2 Een bewoner op twee planeten (Frederick Spencer Oliver)

Het 19e-eeuwse werk Een bewoner op twee planeten is een werk over de legendarische stad Atlantis. Het boek zou zijn gechanneld door Frederick S. Oliver, die beweerde dat hij de opdracht had gekregen om het te schrijven door een geest genaamd Phylos. Oliver beweerde dat Phylos spirituele boodschappen met de man begon te delen toen hij nog maar 17 was. De gechannelde geschriften gingen Oliver zo bezighouden dat de ouders van de man van plan waren hem zelfs te laten behandelen wegens ‘naderende zwakzinnigheid’. In 1884 begon Oliver eindelijk de gechannelde verhalen van Phylos op te schrijven.

Hoewel Oliver het boek in 1886 voltooide, Een bewoner op twee planeten werd voor het eerst gepubliceerd in 1905 door Frederick’s moeder na de dood van Oliver. Het boek is verdeeld in twee delen: het eerste beschrijft de Atlantische incarnaties van Phylos uit 11.160 v.Chr., en het tweede verhaal gaat over Phylos’ incarnatie van de goudkoorts in Californië als Walter Pierson.[9]

1 Het gedicht van de mens-God (Maria Valtorta)

Dit vijfdelige werk over het leven van Jezus werd in de jaren veertig geschreven door een Italiaanse vrouw, Maria Valtorta. Het gedicht biedt aanvullende verhalen over delen van het leven van Jezus die niet in de evangeliën worden beschreven. Valtorta beweerde de “secretaris” van Jezus en Maria te zijn en verklaarde dat haar gedicht goddelijk geïnspireerd was door het leven van Jezus, ook al heeft de katholieke kerk deze bewering afgewezen. Ondanks zijn ketterse karakter heeft het gedicht veel lezers gekregen. Het werk werd zelfs opgenomen in de Index van Verboden Boeken totdat de index in de jaren zestig werd afgeschaft.

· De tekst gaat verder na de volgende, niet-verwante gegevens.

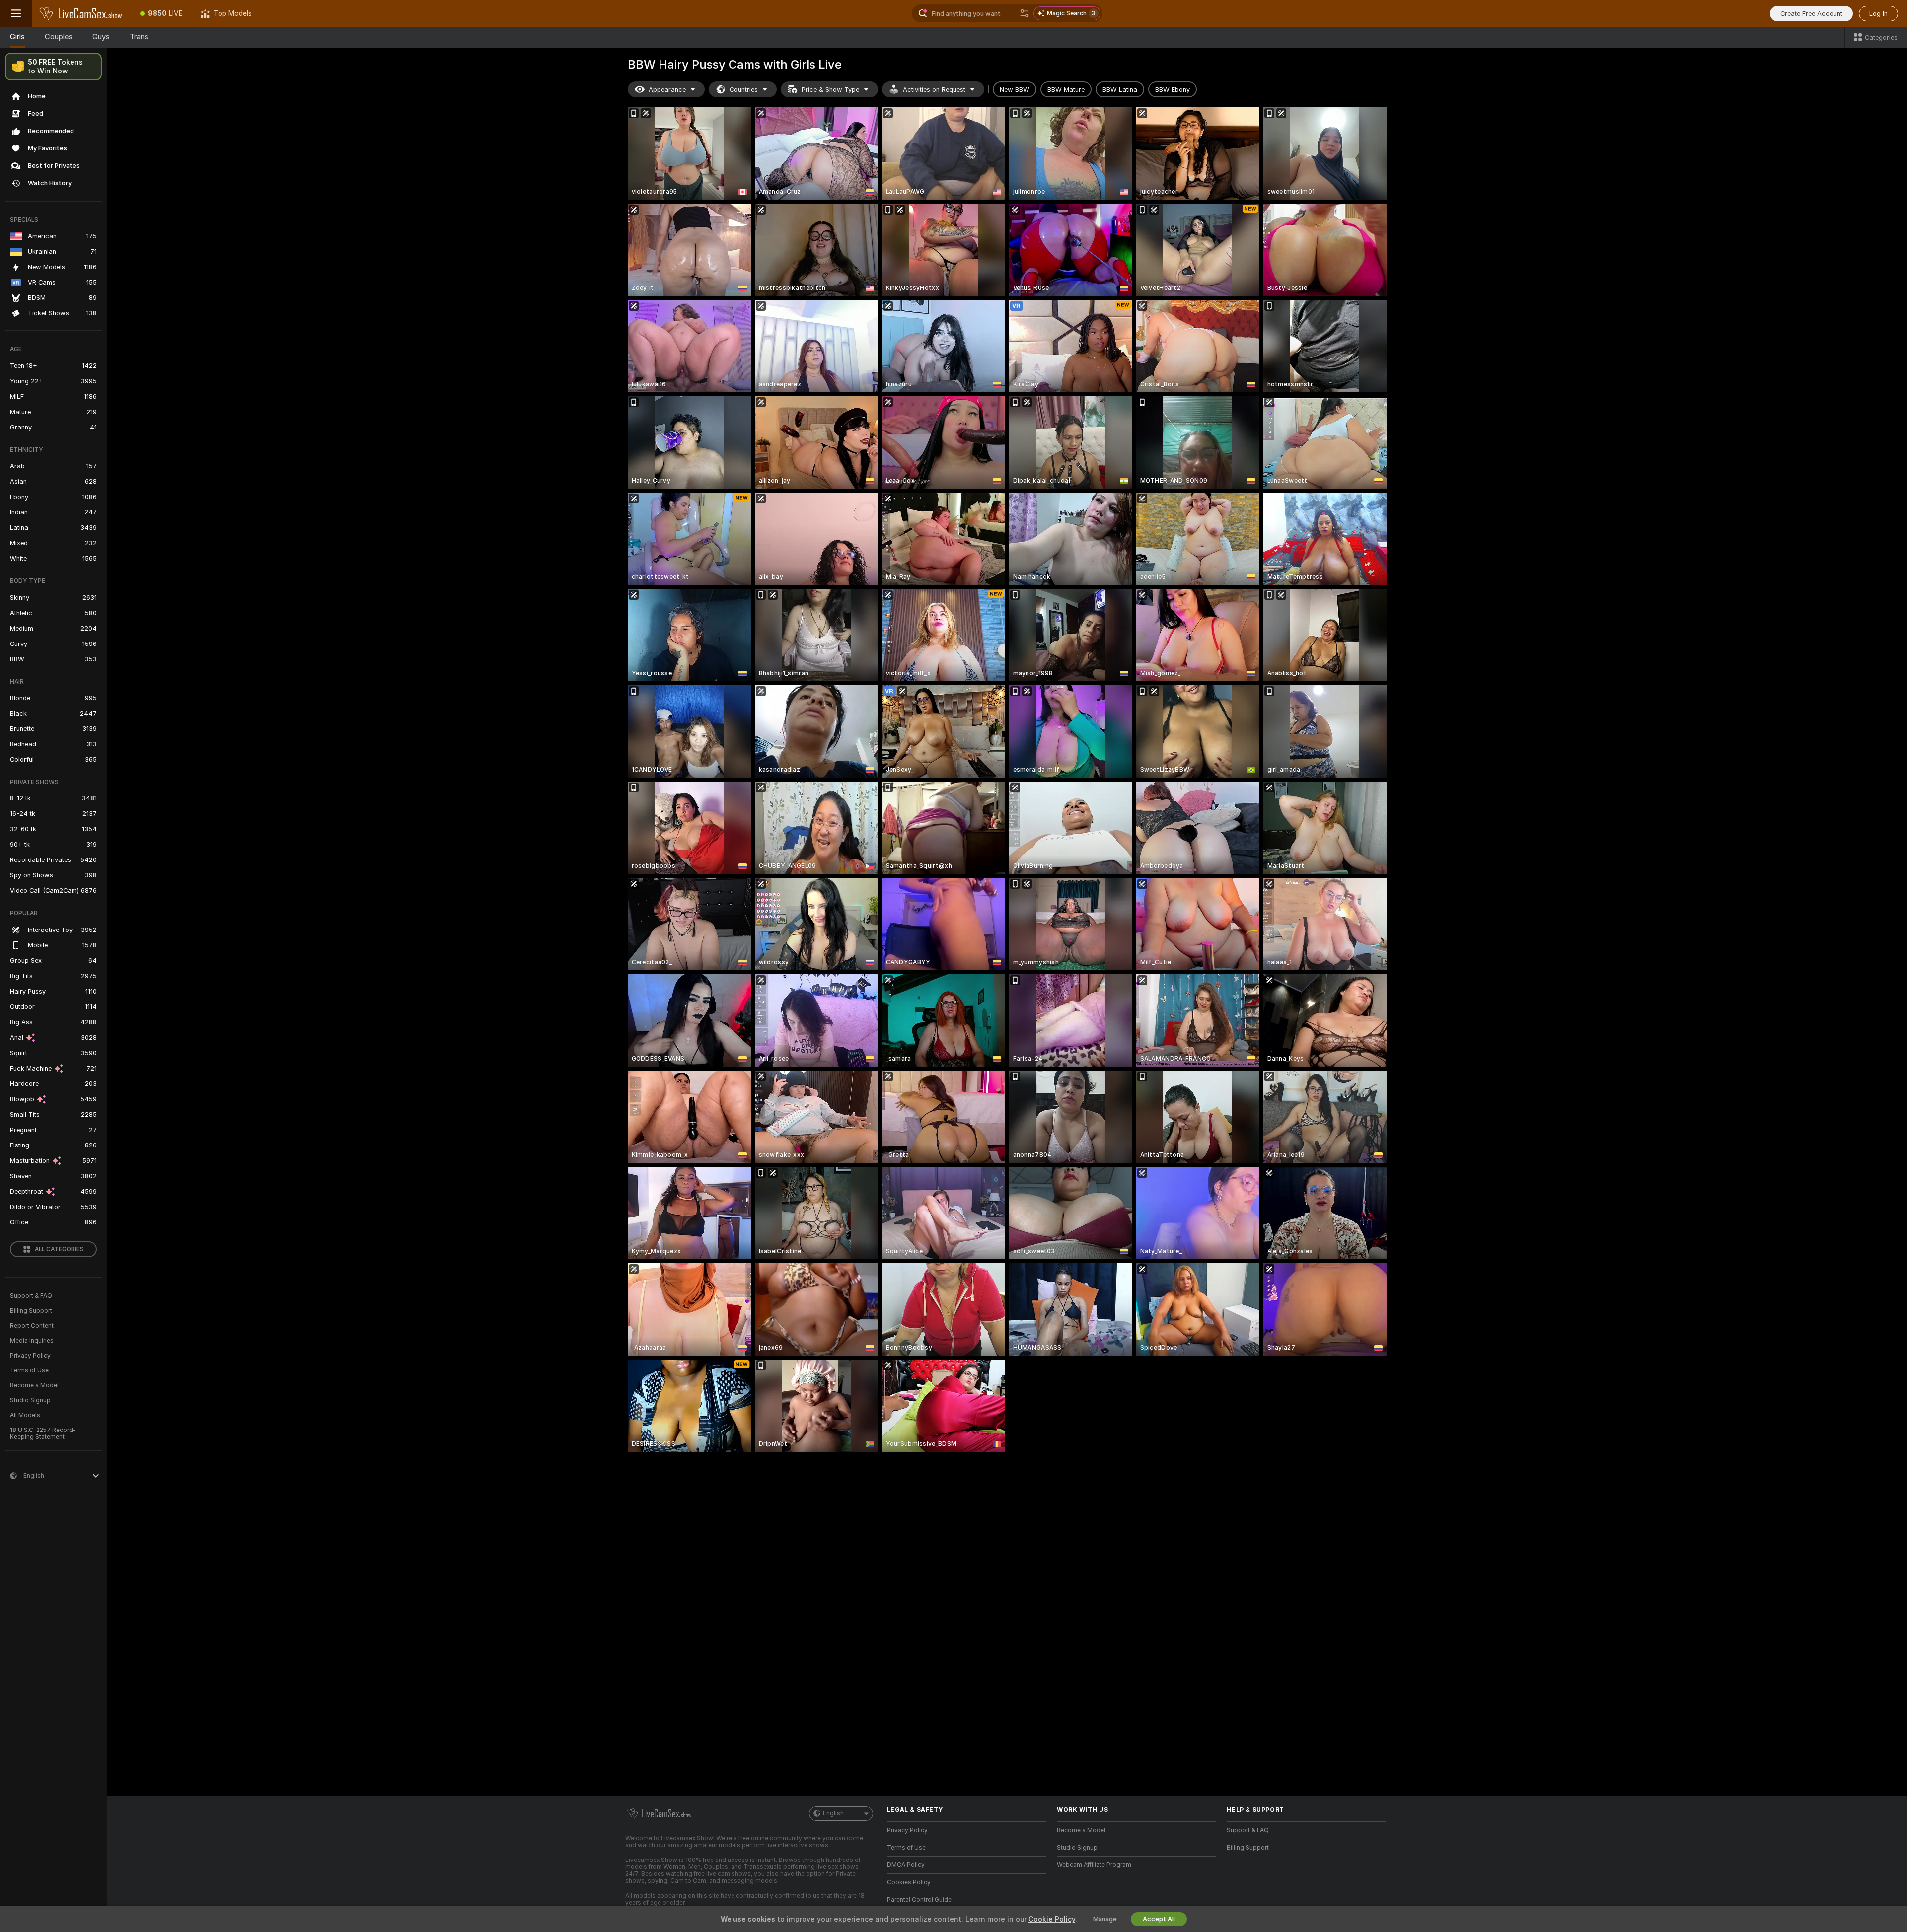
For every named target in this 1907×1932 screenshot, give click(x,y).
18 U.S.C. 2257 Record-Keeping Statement (43, 1433)
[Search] (1024, 13)
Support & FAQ (31, 1295)
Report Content (32, 1325)
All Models (25, 1415)
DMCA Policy (906, 1864)
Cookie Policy (1051, 1919)
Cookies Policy (909, 1882)
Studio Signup (30, 1400)
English (833, 1813)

Toen ze 32 was, werd Valtorta aangevallen en geslagen door een overvaller, waarvan ze nooit volledig herstelde. Na 1933 kon Valrotra haar bed niet meer verlaten. Nadat Valtorta op Goede Vrijdag 1943 voor het eerst dictaten had ontvangen, overhandigde hij vier jaar later 10.000 handgeschreven pagina’s aan pater Romauld Migliorini, die ze aan een andere religieuze leider gaf die ze inbond. De arbeiders werden later overgebracht naar kardinaal Augustin Bea, SJ, de geestelijk leider van paus Pius XII. Ondanks aanvankelijk vertrouwen in de pauselijke goedkeuring veroordeelde het Heilig Officie het werk in 1949, maar het werd toch gepubliceerd in 1956.[10]

Leave A Reply

Your email address will not be published.